• _How to complete this task_
Only the lines from the one containing "Schweiz (65, 498)" through the end of the data below should be copied, each exactly as written and with both ends kept.

• _Records supplied_
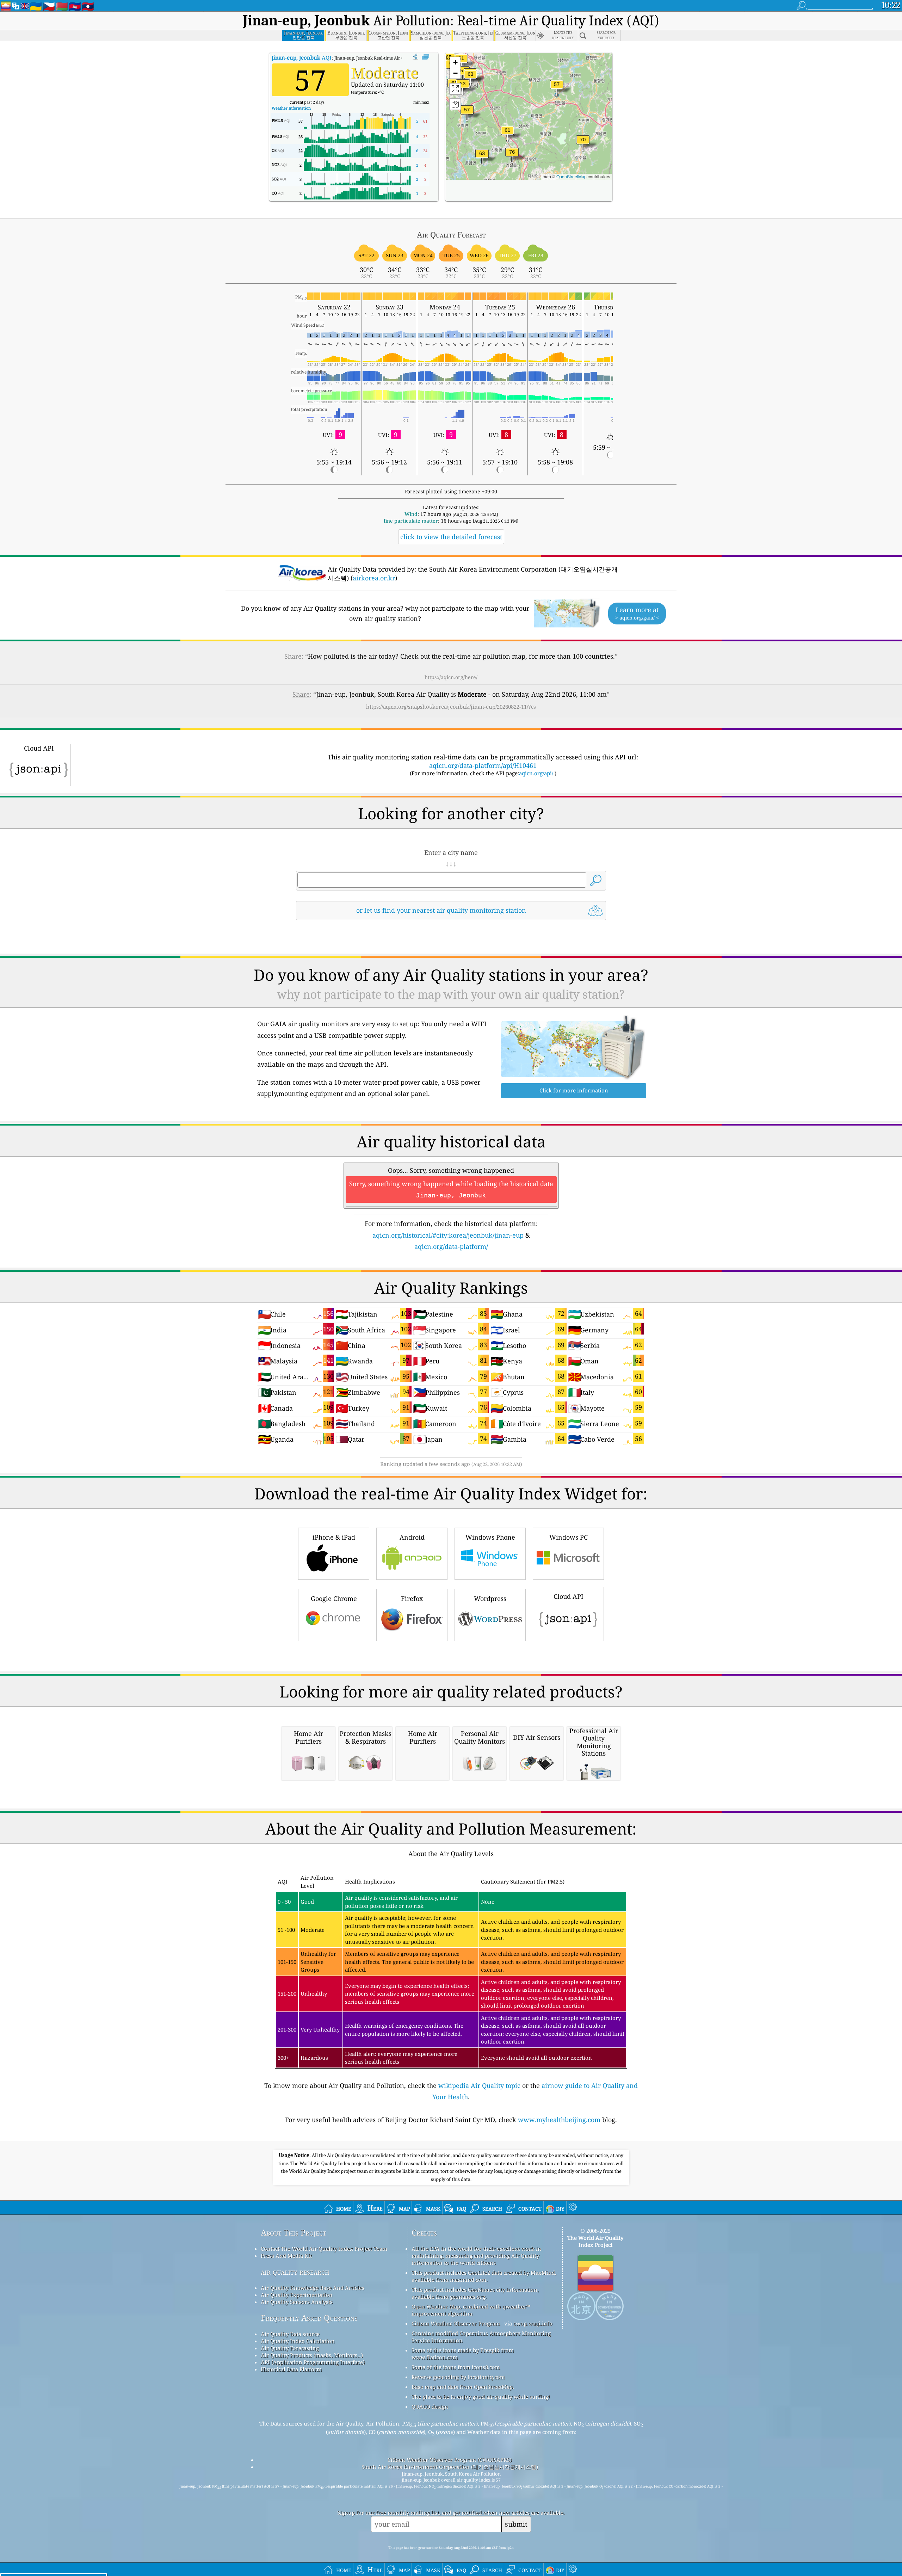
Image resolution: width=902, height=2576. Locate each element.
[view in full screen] (425, 57)
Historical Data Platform (291, 2369)
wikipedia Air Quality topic (479, 2085)
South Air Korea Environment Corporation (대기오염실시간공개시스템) (450, 2466)
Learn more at (637, 613)
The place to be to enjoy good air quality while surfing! (481, 2396)
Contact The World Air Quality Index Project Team (324, 2248)
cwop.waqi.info (532, 2323)
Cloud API (568, 1596)
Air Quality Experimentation (297, 2294)
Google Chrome (334, 1598)
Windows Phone (490, 1537)
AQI (302, 57)
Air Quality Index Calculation (298, 2340)
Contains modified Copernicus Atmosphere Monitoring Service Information (481, 2337)
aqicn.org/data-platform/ (451, 1246)
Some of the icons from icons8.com (456, 2367)
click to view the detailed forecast (451, 536)
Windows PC (568, 1537)
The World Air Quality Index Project (595, 2241)
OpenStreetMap (571, 176)
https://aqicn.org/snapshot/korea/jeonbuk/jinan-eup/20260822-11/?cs (451, 706)
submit (516, 2524)
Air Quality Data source (290, 2333)
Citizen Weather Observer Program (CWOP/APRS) (450, 2459)
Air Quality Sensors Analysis (297, 2301)
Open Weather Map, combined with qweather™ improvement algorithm (471, 2310)
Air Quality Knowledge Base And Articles (312, 2287)
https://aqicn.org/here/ (451, 677)
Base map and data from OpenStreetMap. (463, 2386)
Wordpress (490, 1598)
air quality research (295, 2271)
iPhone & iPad (334, 1537)
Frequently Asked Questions (309, 2317)
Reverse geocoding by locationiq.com (458, 2376)
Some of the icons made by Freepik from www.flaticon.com (463, 2354)
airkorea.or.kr (374, 578)
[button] (512, 156)
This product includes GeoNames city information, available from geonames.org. (475, 2293)
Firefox (412, 1598)
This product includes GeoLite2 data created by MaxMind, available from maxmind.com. (484, 2276)
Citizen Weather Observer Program (456, 2323)
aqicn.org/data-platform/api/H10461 (483, 765)
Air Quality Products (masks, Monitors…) (312, 2355)
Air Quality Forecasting (290, 2348)
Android (412, 1537)
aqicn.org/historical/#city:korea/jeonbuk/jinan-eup (448, 1235)
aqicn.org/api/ (536, 773)
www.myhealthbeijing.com (559, 2119)
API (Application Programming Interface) (313, 2362)
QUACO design (430, 2406)
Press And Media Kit (286, 2255)
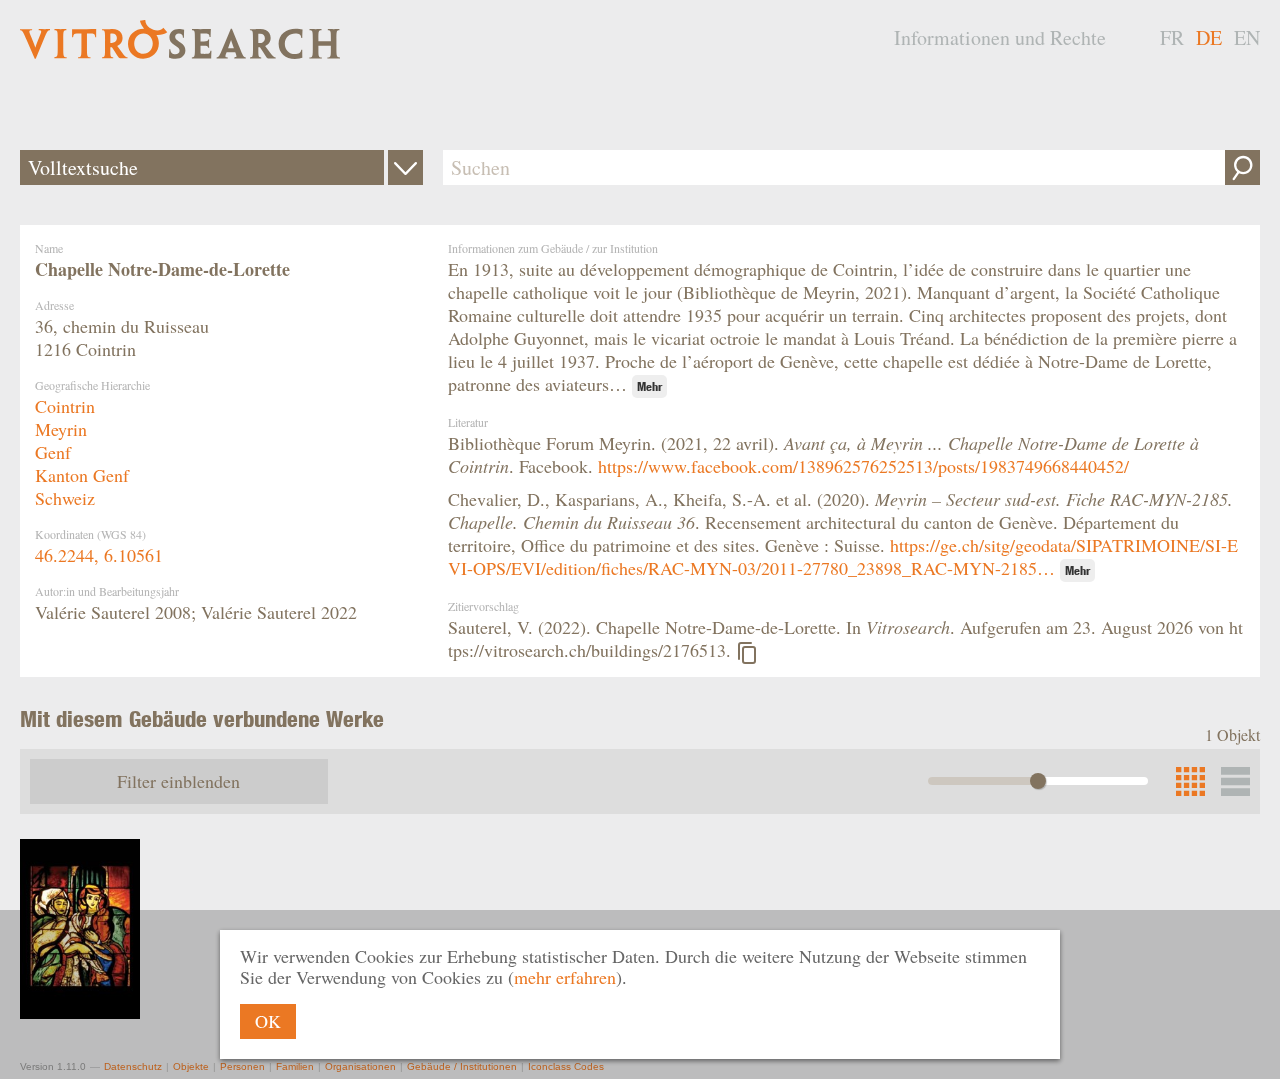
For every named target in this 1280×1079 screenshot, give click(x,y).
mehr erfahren (565, 977)
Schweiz (65, 498)
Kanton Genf (82, 475)
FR (1172, 37)
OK (268, 1021)
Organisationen (360, 1066)
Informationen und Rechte (1000, 37)
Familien (295, 1066)
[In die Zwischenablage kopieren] (747, 653)
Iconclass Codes (566, 1066)
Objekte (191, 1066)
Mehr (649, 386)
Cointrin (65, 406)
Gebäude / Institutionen (462, 1066)
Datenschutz (133, 1066)
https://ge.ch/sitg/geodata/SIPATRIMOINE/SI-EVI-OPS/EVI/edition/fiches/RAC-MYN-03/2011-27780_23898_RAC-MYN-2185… (843, 556)
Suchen (1242, 167)
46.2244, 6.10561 (99, 555)
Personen (242, 1066)
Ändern (405, 167)
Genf (53, 452)
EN (1247, 37)
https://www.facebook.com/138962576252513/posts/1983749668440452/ (863, 466)
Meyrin (61, 429)
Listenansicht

• _Answer for this exercise_
Schweiz (65, 498)
Kanton Genf (82, 475)
FR (1172, 37)
OK (268, 1021)
Organisationen (360, 1066)
Informationen und Rechte (1000, 37)
Familien (295, 1066)
[In die Zwischenablage kopieren] (747, 653)
Iconclass Codes (566, 1066)
Objekte (191, 1066)
Mehr (649, 386)
Cointrin (65, 406)
Gebäude / Institutionen (462, 1066)
Datenschutz (133, 1066)
https://ge.ch/sitg/geodata/SIPATRIMOINE/SI-EVI-OPS/EVI/edition/fiches/RAC-MYN-03/2011-27780_23898_RAC-MYN-2185… (843, 556)
Suchen (1242, 167)
46.2244, 6.10561 (99, 555)
Personen (242, 1066)
Ändern (405, 167)
Genf (53, 452)
EN (1247, 37)
https://www.facebook.com/138962576252513/posts/1983749668440452/ (863, 466)
Meyrin (61, 429)
Listenansicht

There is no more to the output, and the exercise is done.